In 1974, the National Oceanic and Atmospheric Administration recommended, after due deliberation, to call turbidity a "non-technical appearance descriptor." While turbidity certainly has become a common description, relied on in many industries, it still is accurately defined as an "appearance descriptor."

What this means is that turbidity is a human phenomenon. It is the "reduction" of transparency due to the effect of particles. Clarity or clearness is the lack of turbidity. Turbidity is, only in part, the effect of suspended particles on light passing through a liquid.

WHAT TURBIDITY IS NOT!

Turbidity is not just an optical measurement of percent solids. It is an "optical property" of the liquid. Turbidity is not color, but it is affected by intensity and hue of color, direction of illumination, background and path length. If you change the color of a liquid by dissolving a dye into the liquid, you will change the observed effect of the liquid on light passing through it, but you will not change the turbidity, were turbidity considered only particles, but its optical properties would certainly change.

Note, however, that light absorption or scatter signals will often follow the concentration levels of particles in the liquid. This relationship is often used to analyze concentrated levels from near zero to 60% concentration (by weight or volume).

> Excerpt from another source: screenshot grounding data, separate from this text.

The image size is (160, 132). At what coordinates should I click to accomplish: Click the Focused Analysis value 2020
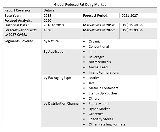tap(47, 20)
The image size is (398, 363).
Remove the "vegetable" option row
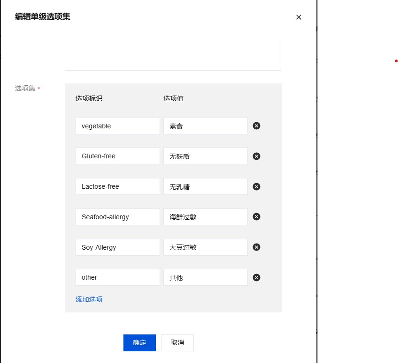tap(256, 126)
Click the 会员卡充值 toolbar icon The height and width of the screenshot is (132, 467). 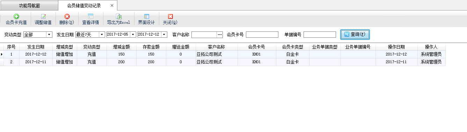point(16,16)
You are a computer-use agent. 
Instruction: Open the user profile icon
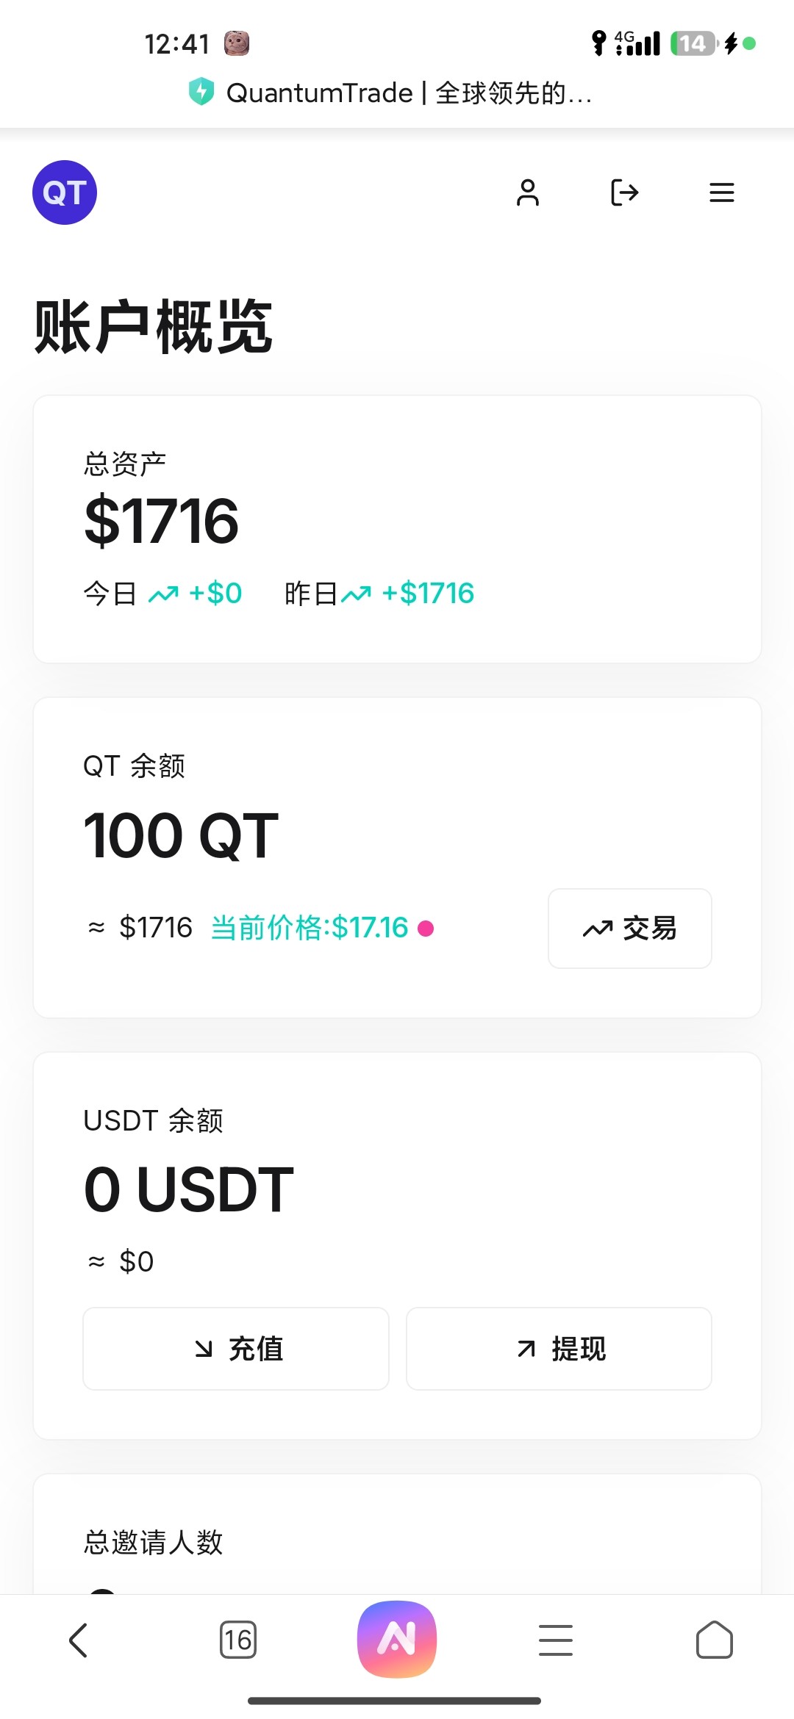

Turbidity is also not empirical. You cannot run a liquid through filter paper, or evaporate it by some other means and measure the turbidities that remain (e.g. color aspect). Turbidity is not, therefore, absolute. If you want to change or maintain the turbidity properties of a liquid from day to day, then you must first agree upon how you'll measure, and use a similar measurement technique each time.

WHAT IS PROCESS TURBIDITY?

The use of the term process to modify turbidity is generally taken to mean that the visual measurement of a pipe carrying product is being made "full time" or continuously.. Process implies here that there is a product being made in either a continuous or batch method. Turbidity measurements are made on this product "on-line" or "in-line-across the pipe" as the product is made.

If you take a sample of the product from a pipe to measure the turbidity, it is no longer a "process" measurement. Process turbidity measurement, therefore, is not "laboratory," "table top," or "grab sample" measurement. We have noted significant variations between the actual process optical measurement and the subsequent laboratory results which are often attributed to the laboratory sampling and handling procedures.